Messrs. Nigel Taee, Adam Brockley and Tom Ward

"Scheme"

the proposed scheme of arrangement under Part 26 of the 2006 Act between GCP and the Scheme Shareholders, with or subject to any modification, addition or condition approved or imposed by the Court and agreed by GCP and Bidco

"Scheme Document"

the document to be sent to Scheme Shareholders and persons with information rights containing, amongst other things, the Scheme and notices of the Meetings and accompanied by proxy forms in respect of the Meetings

"Scheme Record Time"

the time and date to be specified in the Scheme Document, expected to be 6.00 p.m. on the Business Day immediately prior to the date of the Sanction Hearing

"Scheme Shareholders"

holders of Scheme Shares

"Scheme Shares"

all GCP Shares: (i) in issue at the date of the Scheme Document and which remain in issue at the Scheme Record Time; (ii) (if any) issued after the date of the Scheme Document but before the Voting Record Time and which remain in issue at the Scheme Record Time; and (iii) (if any) issued at or after the Voting Record Time and before the Scheme Record Time in respect of which the original or any subsequent holders thereof are, or shall have agreed in writing to be, bound by the Scheme and which remain in issue at the Scheme Record Time, in each case other than the Excluded Shares

"Scheme Voting Shareholders"

holders of Scheme Voting Shares

"Scheme Voting Shares"

the 455,019,030 Scheme Shares other than the 50,531,721 GCP Shares beneficially owned or controlled by funds managed by APG and the 4,544,940 GCP Shares beneficially owned or controlled by the Scape Parties

"Senior Facilities Agreement"

the senior facilities agreement between, among others, Acrefi Mortgage Lending, LLC as facility agent and Capella U.K. Holdco 4 Limited as the Company dated on or around the date of this announcement

"Separation Agreement"

the separation agreement in respect of the Break-Up among Scape Living, iQ and Bidco, dated on or around the date of this announcement

"Shareholders' Agreement"

the shareholders' agreement in respect of the General Partner among Scape Living, iQ and the General Partner, dated 15 July 2021

"Special Resolutions"

the special resolution(s) to be proposed at the GCP General Meeting including, amongst other things, in connection with implementation of the Scheme and certain amendments to be made to the articles of association of GCP

"Standstill and Exclusivity Undertaking"

the standstill and exclusivity undertaking among APG, Blackstone LLP, Scape and iQ dated on or around the date of this announcement

"subsidiary", "subsidiary undertaking" and "undertaking"

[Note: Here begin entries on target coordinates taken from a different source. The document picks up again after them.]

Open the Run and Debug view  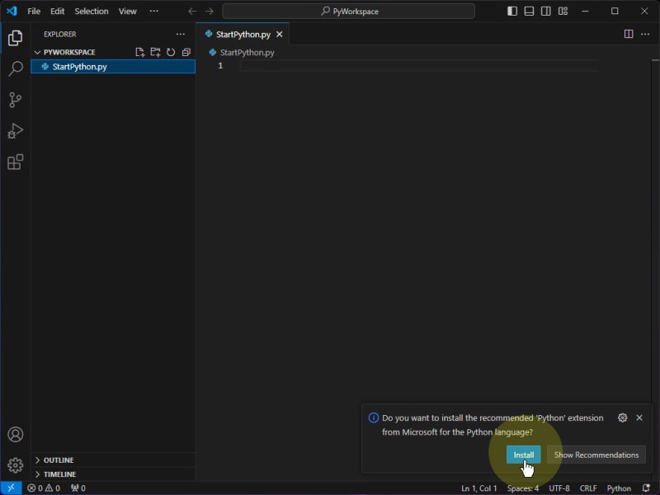point(15,131)
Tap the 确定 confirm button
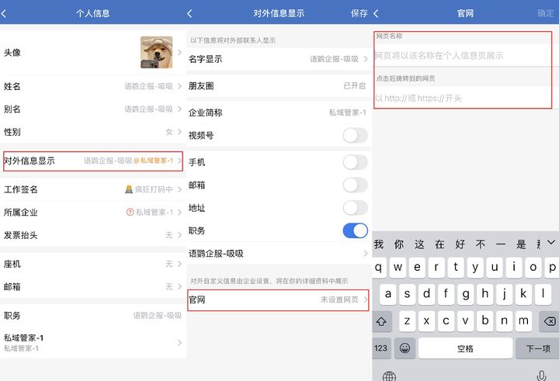Screen dimensions: 559x381 [x=546, y=13]
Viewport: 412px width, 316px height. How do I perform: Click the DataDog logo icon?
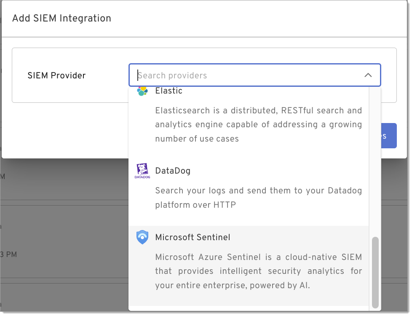pyautogui.click(x=142, y=171)
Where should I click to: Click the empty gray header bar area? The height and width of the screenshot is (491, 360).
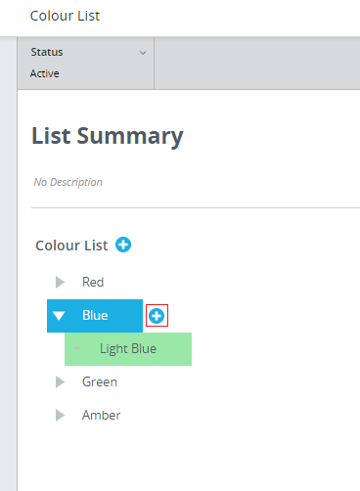[x=257, y=63]
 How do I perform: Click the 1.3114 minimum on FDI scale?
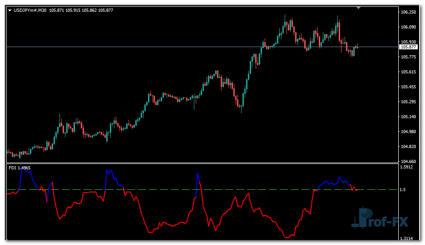(407, 239)
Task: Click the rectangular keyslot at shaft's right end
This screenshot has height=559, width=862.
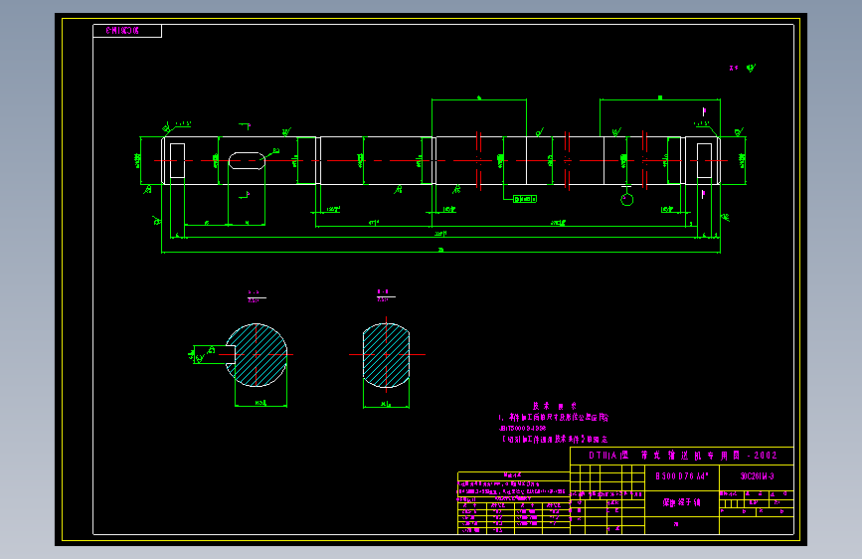Action: 704,161
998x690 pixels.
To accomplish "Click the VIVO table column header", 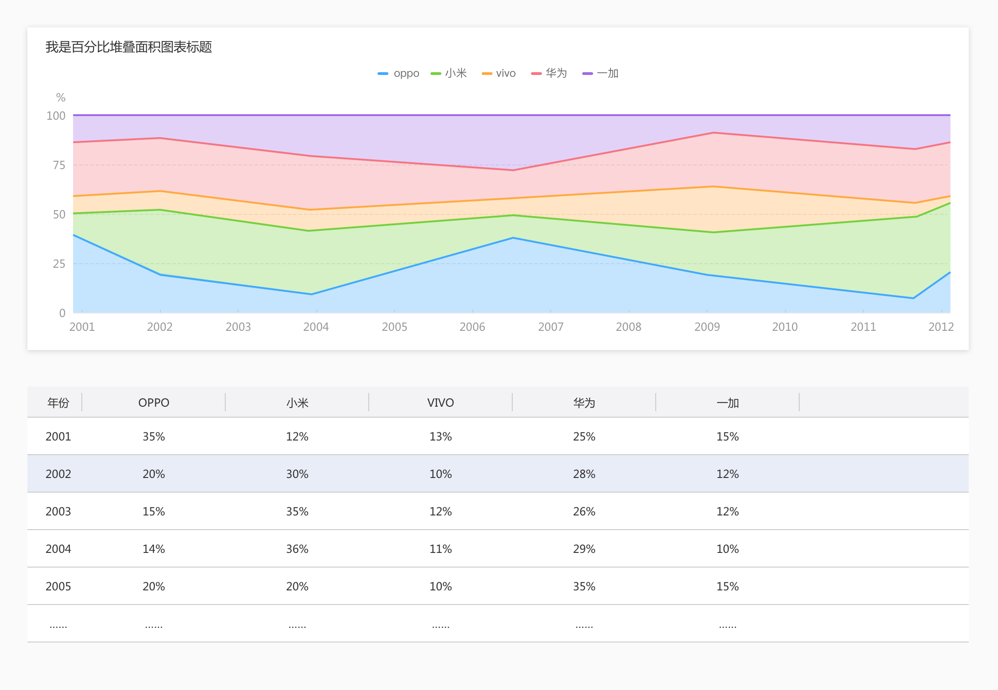I will [441, 403].

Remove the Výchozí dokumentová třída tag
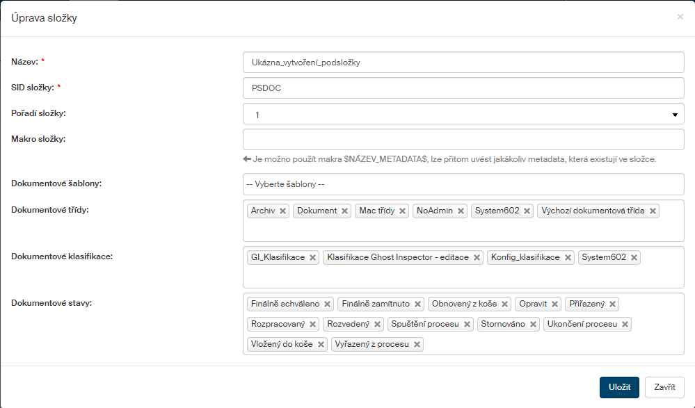(x=653, y=211)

shall be construed in accordance with the 2006 Act

"Takeover Code"

the Takeover Code issued by the Panel on Takeovers and Mergers, as amended from time to time

"U.K." or "United Kingdom"

United Kingdom of Great Britain and Northern Ireland

"U.K. Market Abuse Regulation"

the U.K. version of the Market Abuse Regulation which is part of U.K. law by virtue of the EUWA

"uncertificated" or "in uncertificated form"

a share or other security title to which is recorded in the relevant register of the share or security as being held in uncertificated form, in CREST, and title to which, by virtue of the Regulations may be transferred by means of CREST

"Voting Record Time"

the time and date to be specified in the Scheme Document by reference to which entitlement to vote on the Scheme will be determined

"Wider Bidco Group"

Bidco Group and associated undertakings and any other body corporate, partnership, joint venture or person in which Bidco and such undertakings (aggregating their interests) have an interest of more than 20 per cent. of the voting or equity capital or the equivalent

"Wider GCP Group"

GCP Group and its associated undertakings and any other body corporate, partnership, joint venture or person in which GCP and such undertakings (aggregating their interests) have an interest of more than 20 per cent. of the voting or equity capital or the equivalent (excluding, for the avoidance of doubt, Bidco and all of its associated undertakings which are not members of the GCP Group)

All references to "pounds", "pounds Sterling", "Sterling", "GBP", "£", "pence", "penny" and "p" are to the lawful currency of the United Kingdom.

All times referred to are London time unless otherwise stated.

References to the singular include the plural and vice versa.